What is asked: Quote the lines below, starting with the line that contains "You are a computer-use agent. Image" and ending with the line that contains "(x=586, y=344)", both included, without the pictures.

Material provided:
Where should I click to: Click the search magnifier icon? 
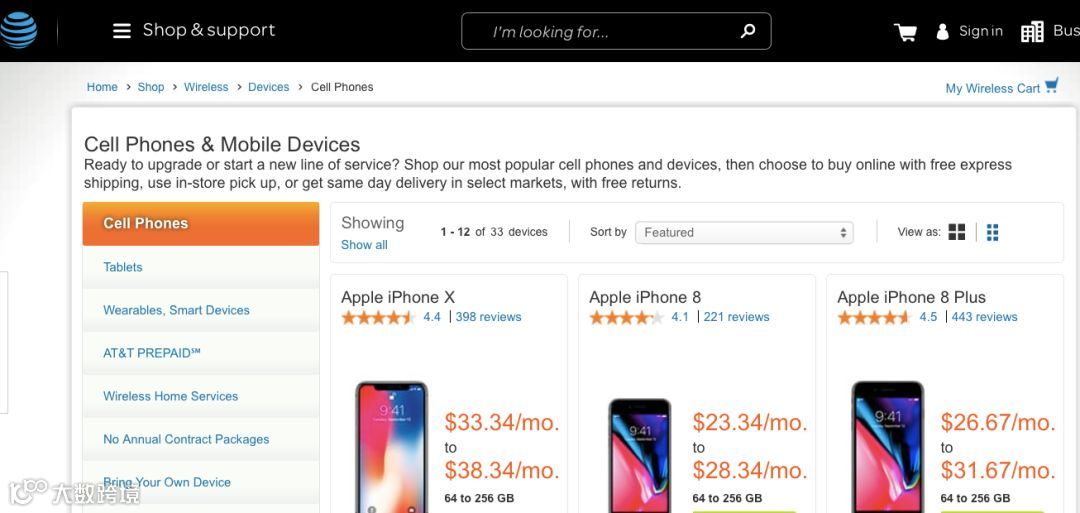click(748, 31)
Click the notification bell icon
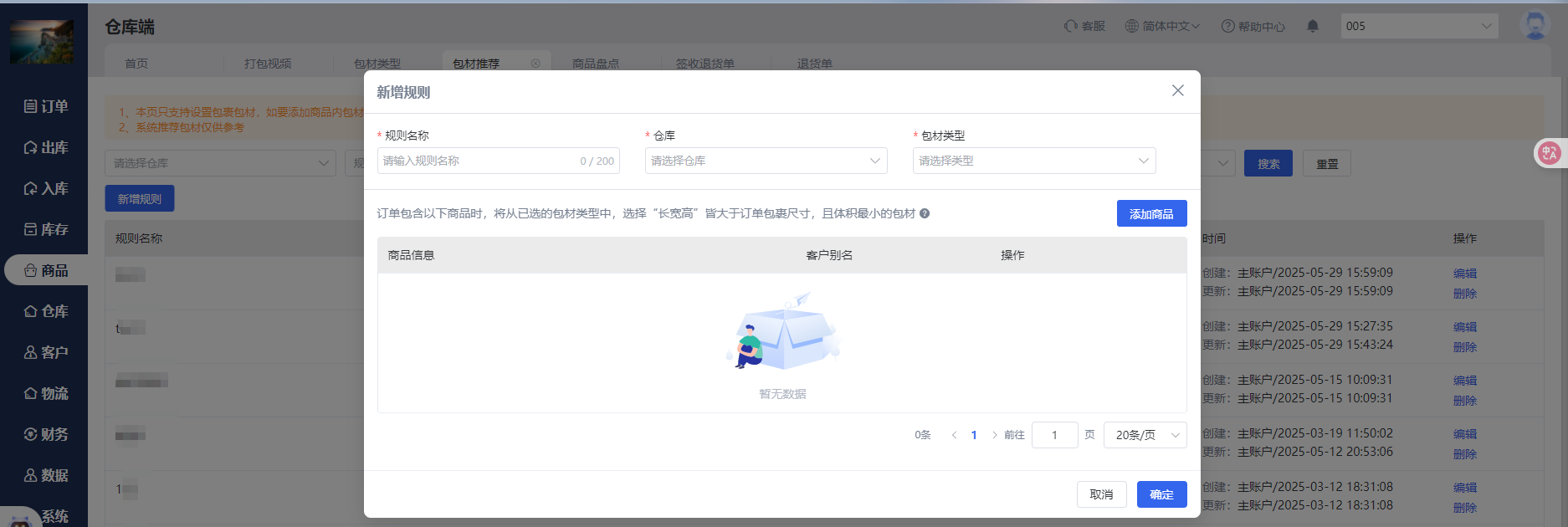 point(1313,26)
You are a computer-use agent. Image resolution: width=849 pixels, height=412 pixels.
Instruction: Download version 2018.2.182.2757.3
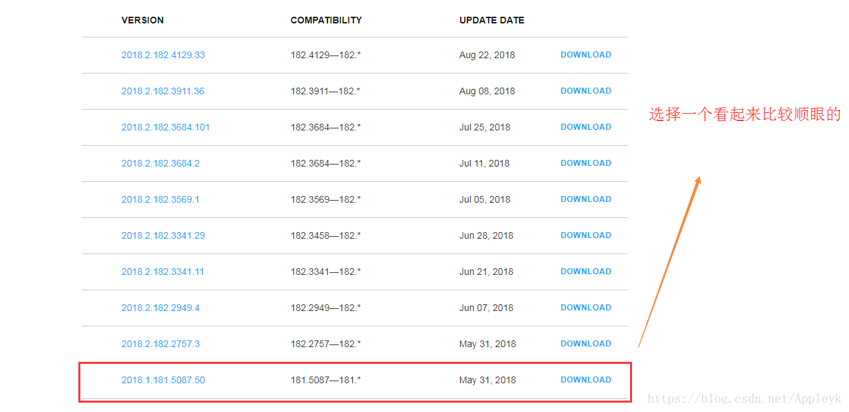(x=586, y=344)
---
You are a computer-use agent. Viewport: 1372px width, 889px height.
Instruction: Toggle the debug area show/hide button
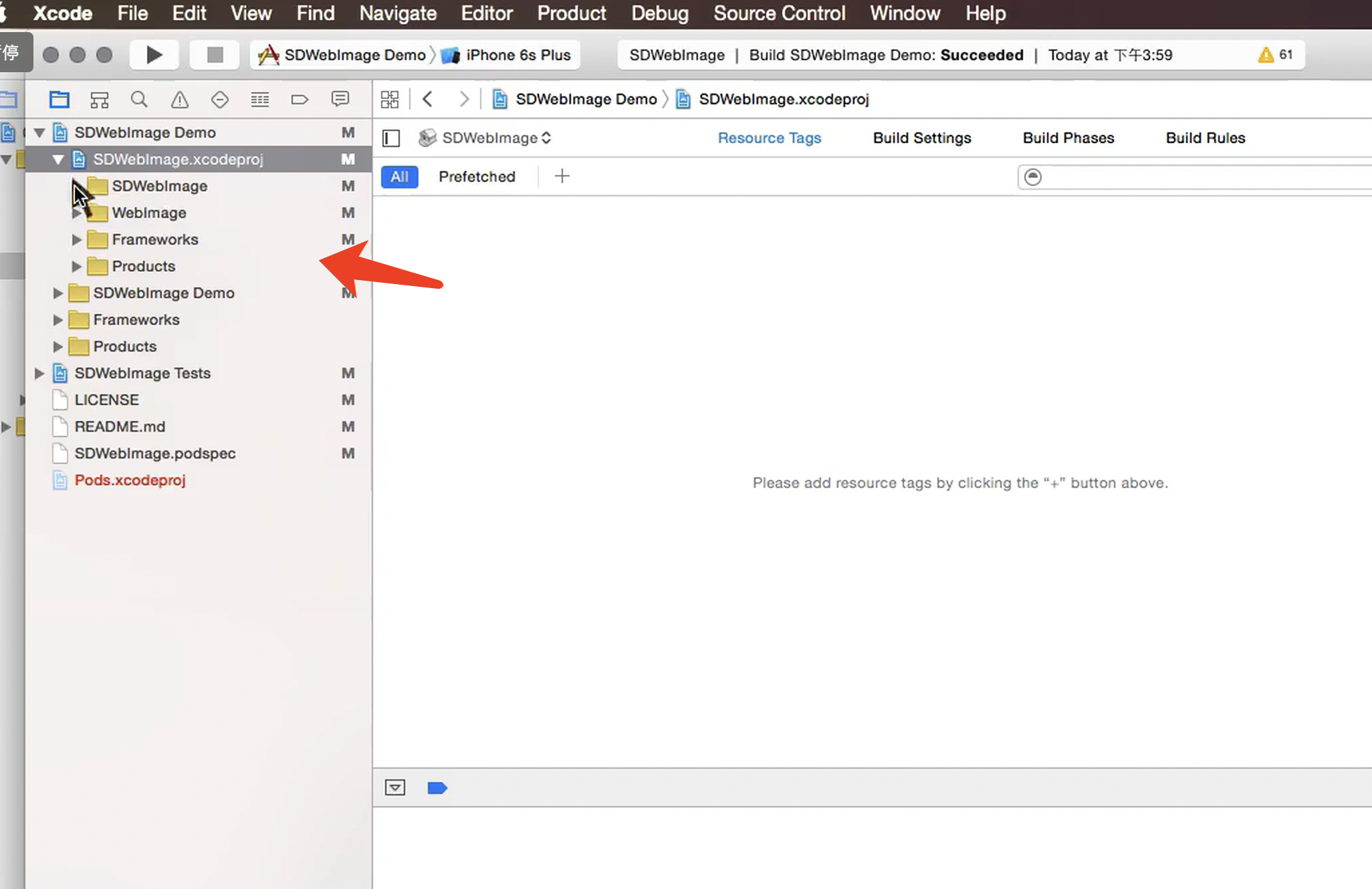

In response:
You are a computer-use agent. Image resolution: width=849 pixels, height=412 pixels.
Instruction: Download version 2018.2.182.2757.3
(x=586, y=344)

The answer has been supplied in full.